By contrast, he argues, the NPA’s votes were known in advance.
That is because the entire membership had voted beforehand on what they supported and it was not left to the mandated delegates to decide!
At the 2011 congress the Conseil National Politique, the NPA’s leading body, was selected by representatives of the different platforms reading out lists of their supporters to occupy places allocated thanks to their share of the membership votes. At the best of times this kind of setup inhibits real debate, where minds can be changed thanks to the play of argument. But this has not been the best of times for the NPA. With no faction having a majority, the field is open for manoeuvres and bargains
Alex Callinicos now says (Socialist Review)
The New Anticapitalist Party (NPA) in France imploded in 2011-12, leading to a very serious breakaway to the Front de Gauche led by Jean-Luc Mélenchon. This has weakened the far left in Europe, and indeed the rest of the world. The implosion was caused by political differences and setbacks, but it was exacerbated by an internal regime very similar to the one advocated by some SWP members. All the debates within the NPA went through the filter imposed by the struggle between four permanent factions. Members’ loyalties focused on their factional alignments rather than the party itself.
In reality there has been no such things, outside of tiny irrelevant groups like Clarté, as permanent factions in the NPA with their own special interests.
The first faction to leave the old LCR, just as the NPA was founded, is best known for Christian Picquet . In June 2006 he backed a motion in favour of uniting all candidates to the left of the Parti Socialiste. It got 40% of the votes at the Conference. This tendency received 14% at the last NPA Conference. In other words its actions and its ‘loyalties’ were always part of the flow of debate, and axed towards the general needs of the party. It is now the Gauche Unitaire (formed 2009) and an integral part of the Front de gauche.
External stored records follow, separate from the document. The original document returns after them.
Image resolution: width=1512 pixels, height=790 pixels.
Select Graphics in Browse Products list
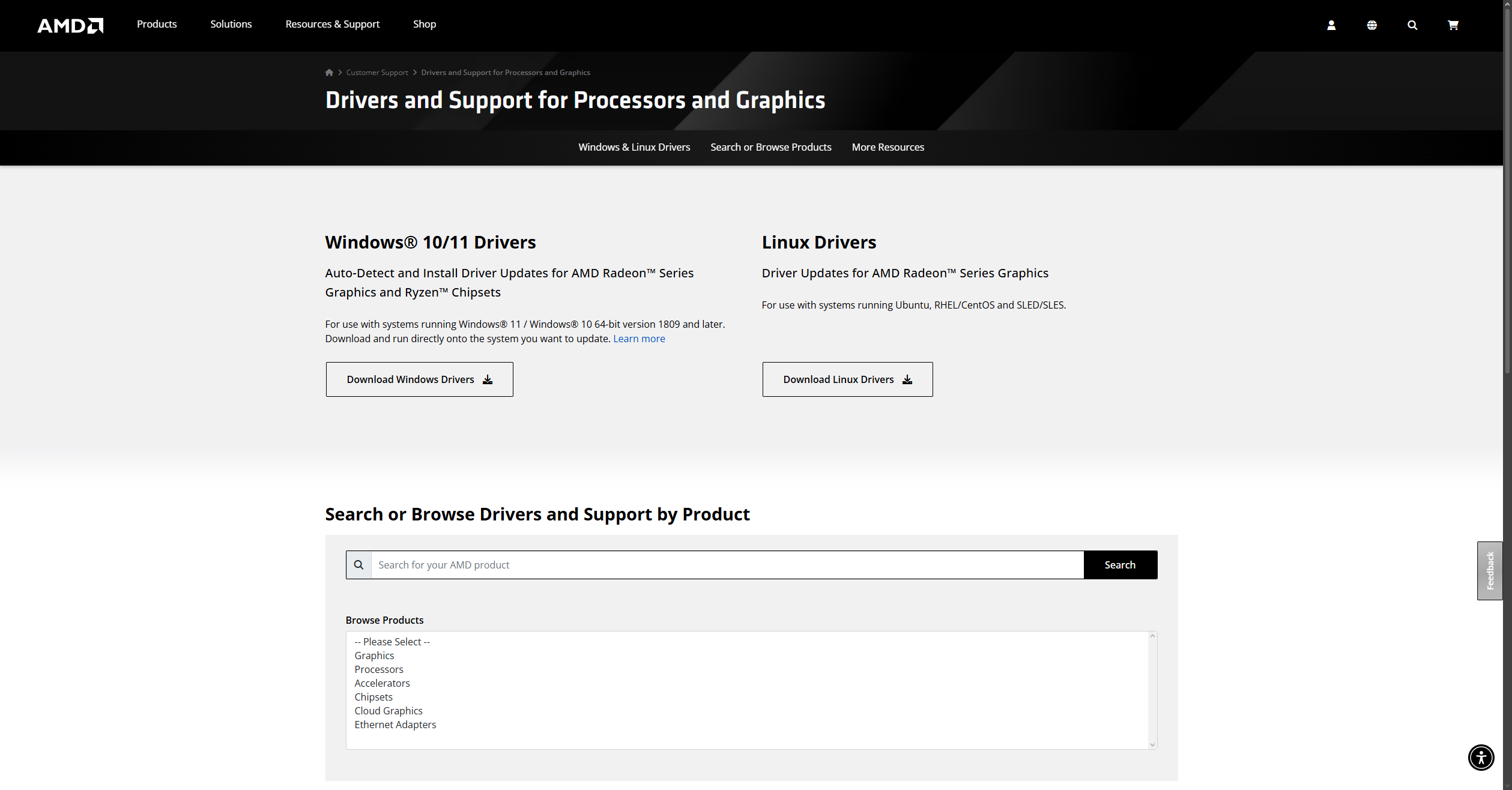374,656
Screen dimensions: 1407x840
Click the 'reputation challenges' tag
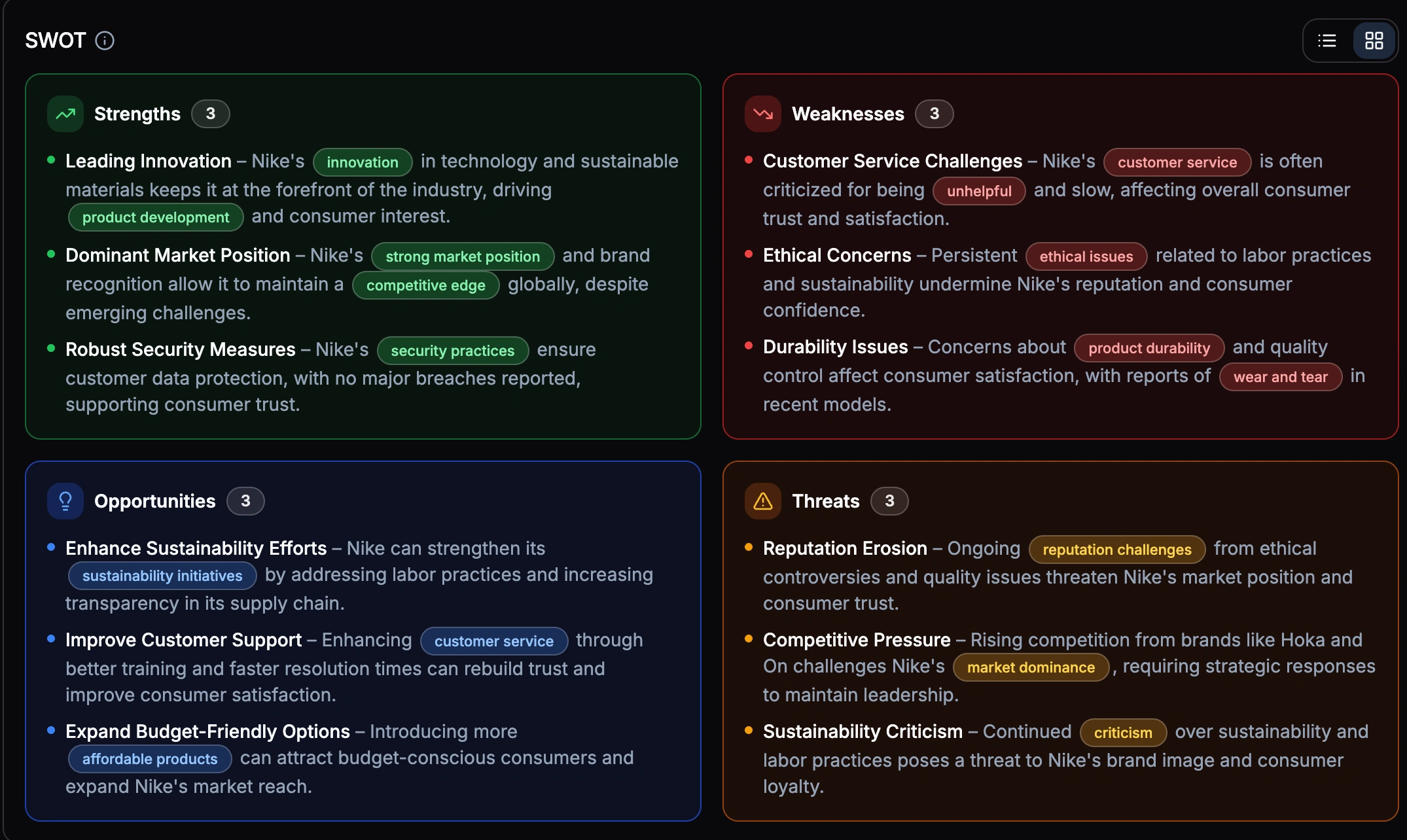(1117, 550)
Most importantly the former ‘majority’ exploded in 2011.
- The new majority defending the Candidature of Philippe Poutou in the forthcoming (2012) Presidential elections.
- The other arguing in favour of the Front de gauche.
Of the latter Convergence et Alternative joined the Front de gauche in 2011 in advance of the Presidential election in 2012.
In April 2012 for the First Round of the French Presidential election the NPA’s Phillipe Poutou got 1,15 % of the vote (411 160).
The Front de Gauche candidate, Jean-Luc Mélenchon, got 11,10 % of the vote (3 984 822).
This undercut the original NPA view that “there is nothing on the left between us and the Parti Socialiste”
Most of the remaining opposition, in the Gauche ant,icapitaliste, joined the Front de gauche in July 2012.
This account of voting figures from LCR/NPA Congresses do not suggest rigid ‘faction’ behaviour. They indicate a great deal of flexibility, strategic differences and changing allegiances.
They imply a ‘loyalty’ to tendencies, a condition of developing their analyses for Conference resolutions, and deepening their views. But not blind faith in a mini-leadership.
The NPA’s tendencies and factions act indeed as a “permanent” democratic control over the party.
The internal structure cannot be blamed when, on an important issue, participation in the Front de gauche, the minority left.
The political disagreement was simply too great.
There have been none of the psychodramas we see in the present SWP crisis.
What Callinicos is complaining about is democracy.